→ GIVEN EXERCISE
List each line of the items below that contains the word "Select".

→ INPUT FOR THIS TASK
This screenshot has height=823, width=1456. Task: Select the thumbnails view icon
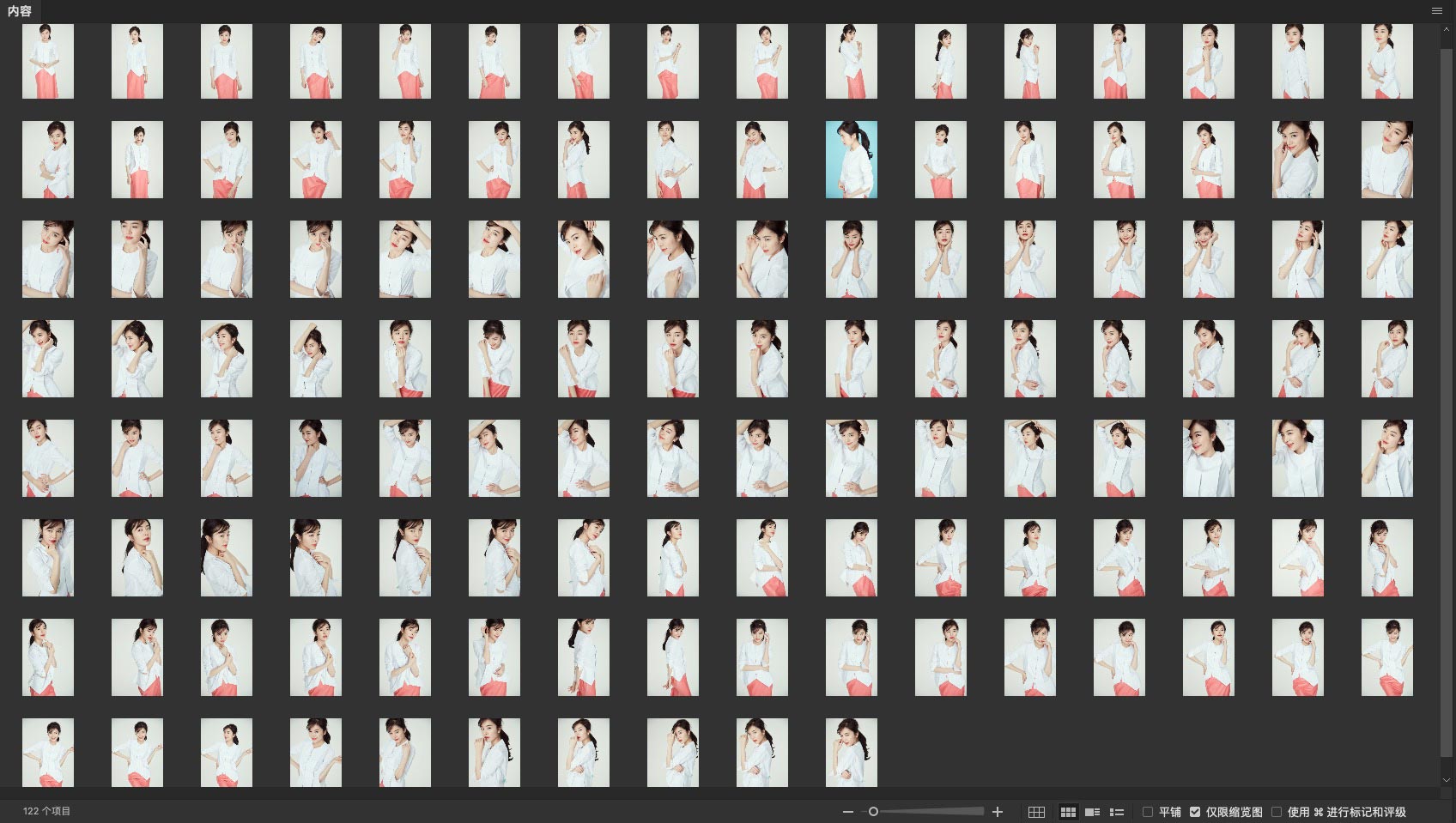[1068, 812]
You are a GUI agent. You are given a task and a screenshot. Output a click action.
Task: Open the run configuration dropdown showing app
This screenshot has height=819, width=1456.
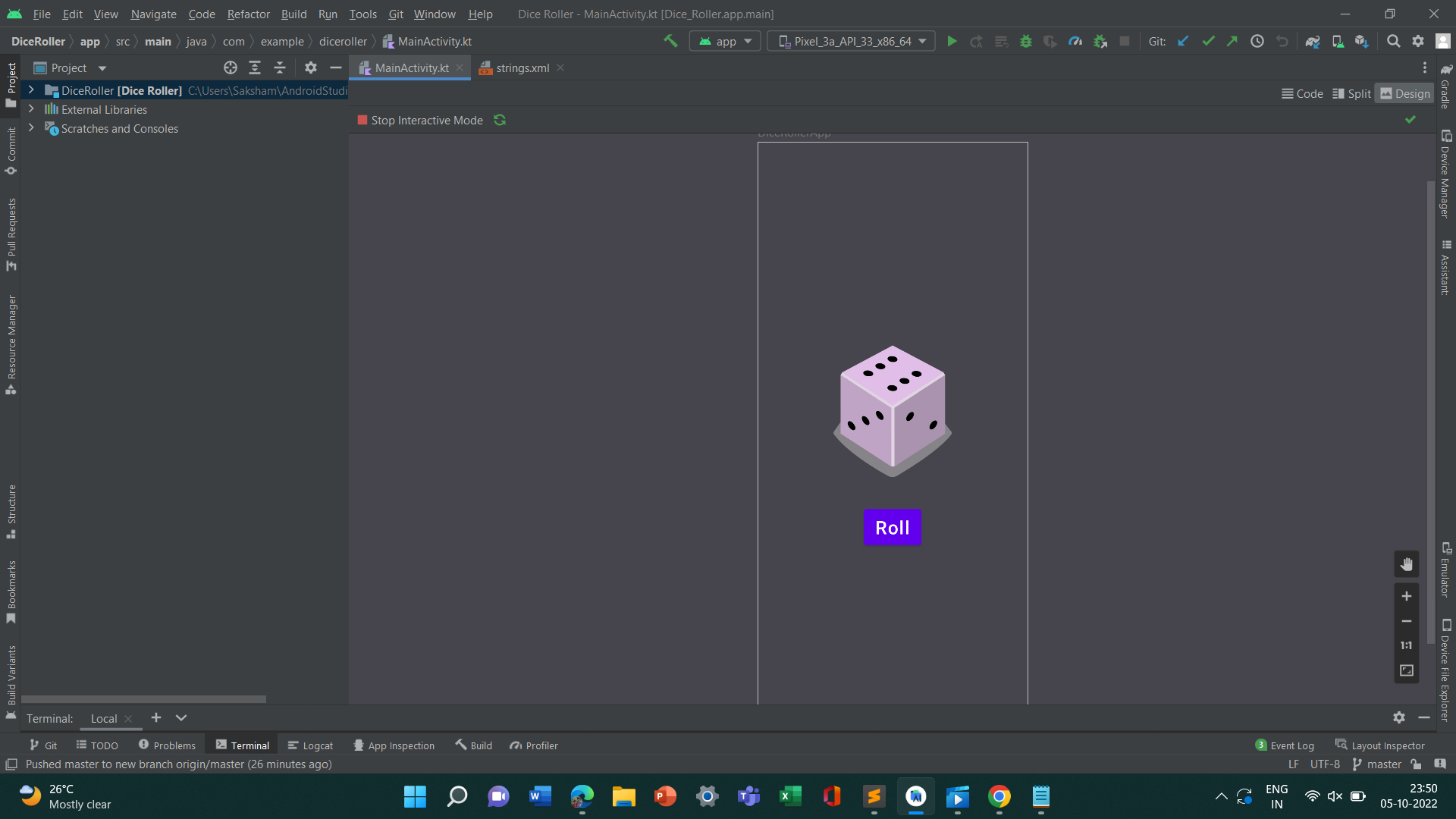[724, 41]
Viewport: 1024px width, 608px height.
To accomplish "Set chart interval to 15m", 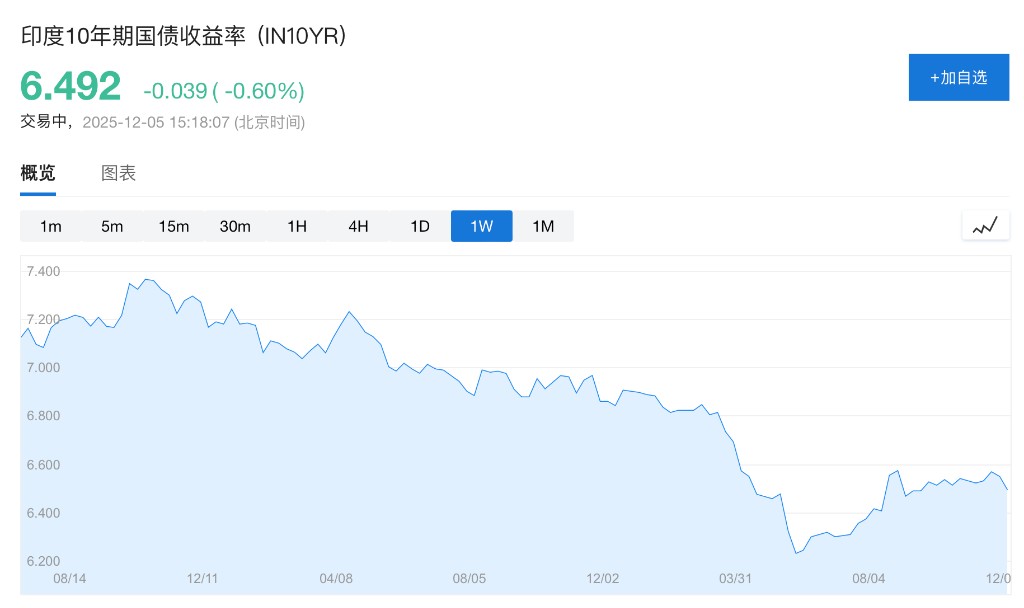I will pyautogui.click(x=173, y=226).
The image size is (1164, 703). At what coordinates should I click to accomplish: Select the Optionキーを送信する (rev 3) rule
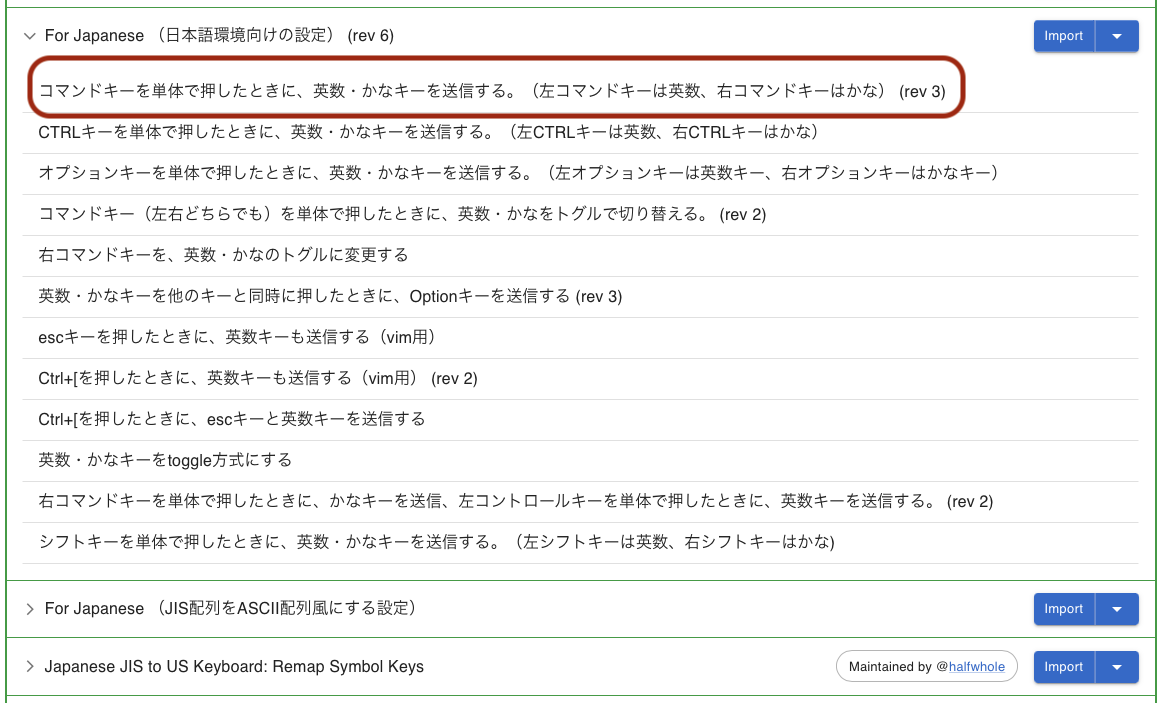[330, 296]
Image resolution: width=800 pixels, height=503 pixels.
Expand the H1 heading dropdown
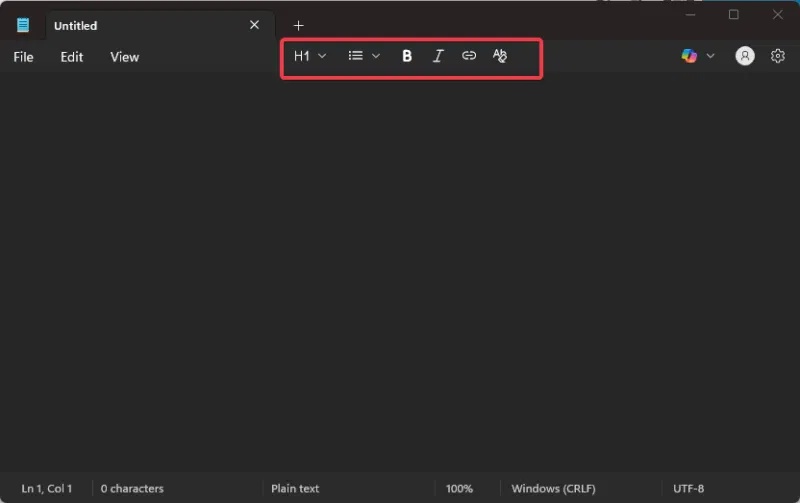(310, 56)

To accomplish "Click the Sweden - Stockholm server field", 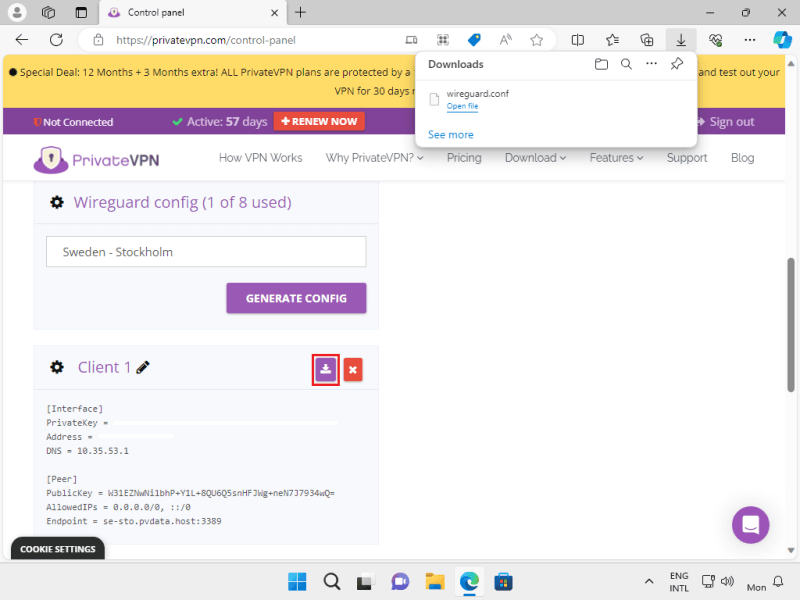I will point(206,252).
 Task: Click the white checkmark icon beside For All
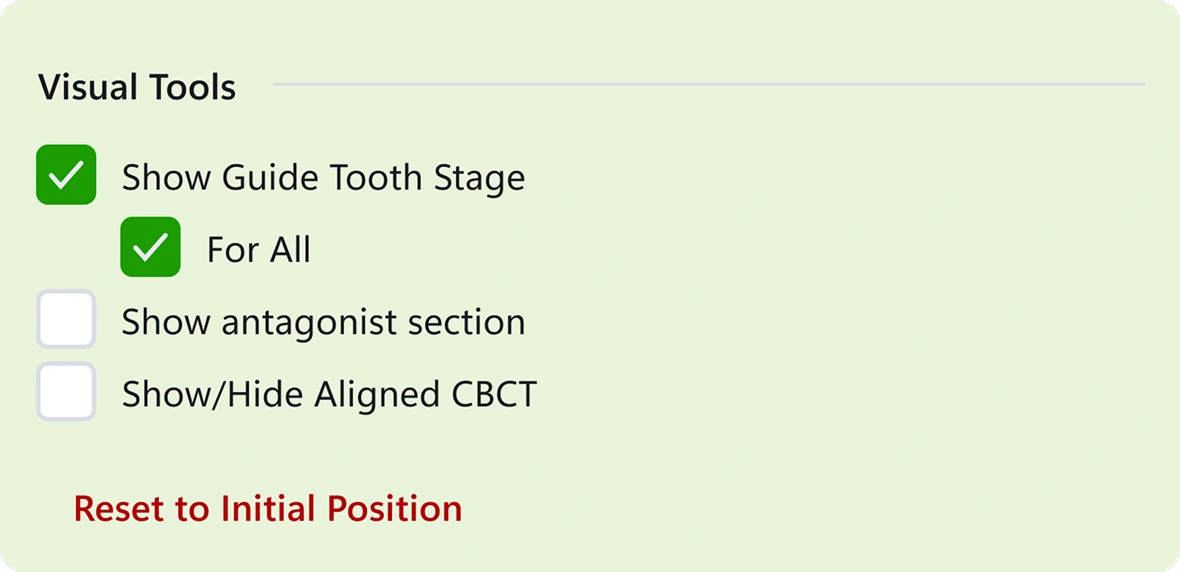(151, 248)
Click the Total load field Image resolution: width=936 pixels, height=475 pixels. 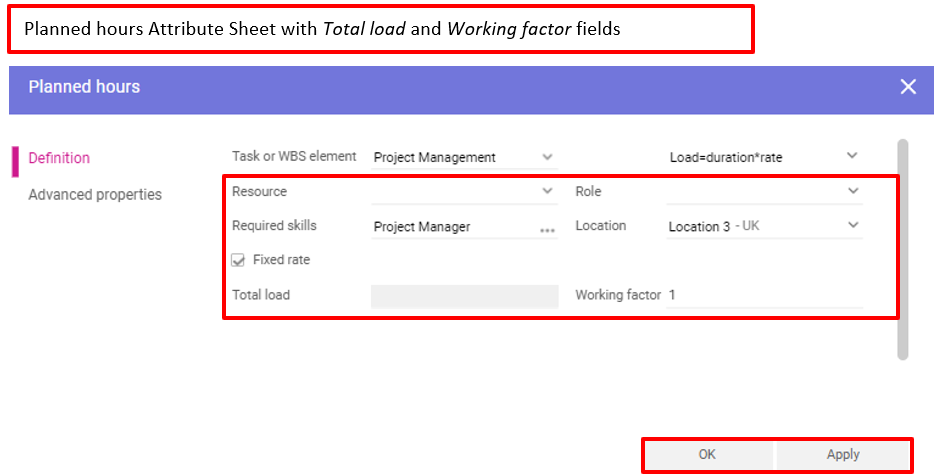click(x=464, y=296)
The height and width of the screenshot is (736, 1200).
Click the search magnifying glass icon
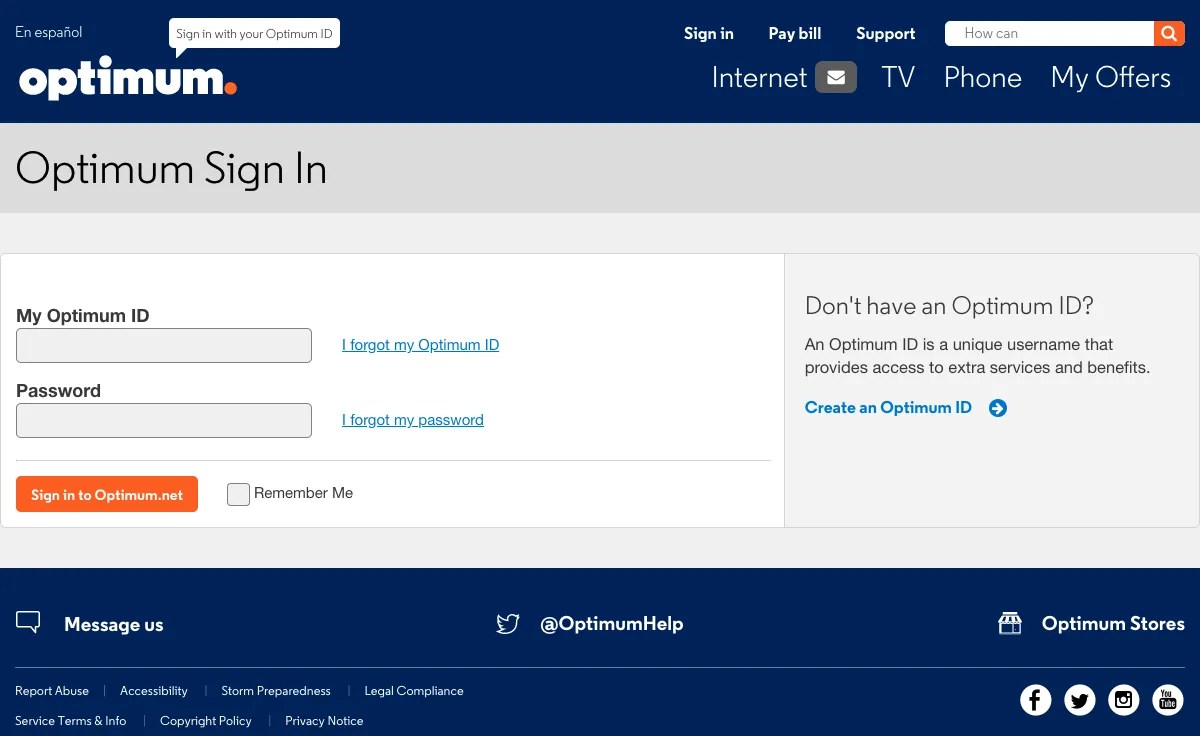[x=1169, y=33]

→ PROBLEM SOLUTION
This screenshot has height=823, width=1456. Task: Select the thumbnails view icon
The image size is (1164, 703). At what coordinates should I click to accomplish: Select the Optionキーを送信する (rev 3) rule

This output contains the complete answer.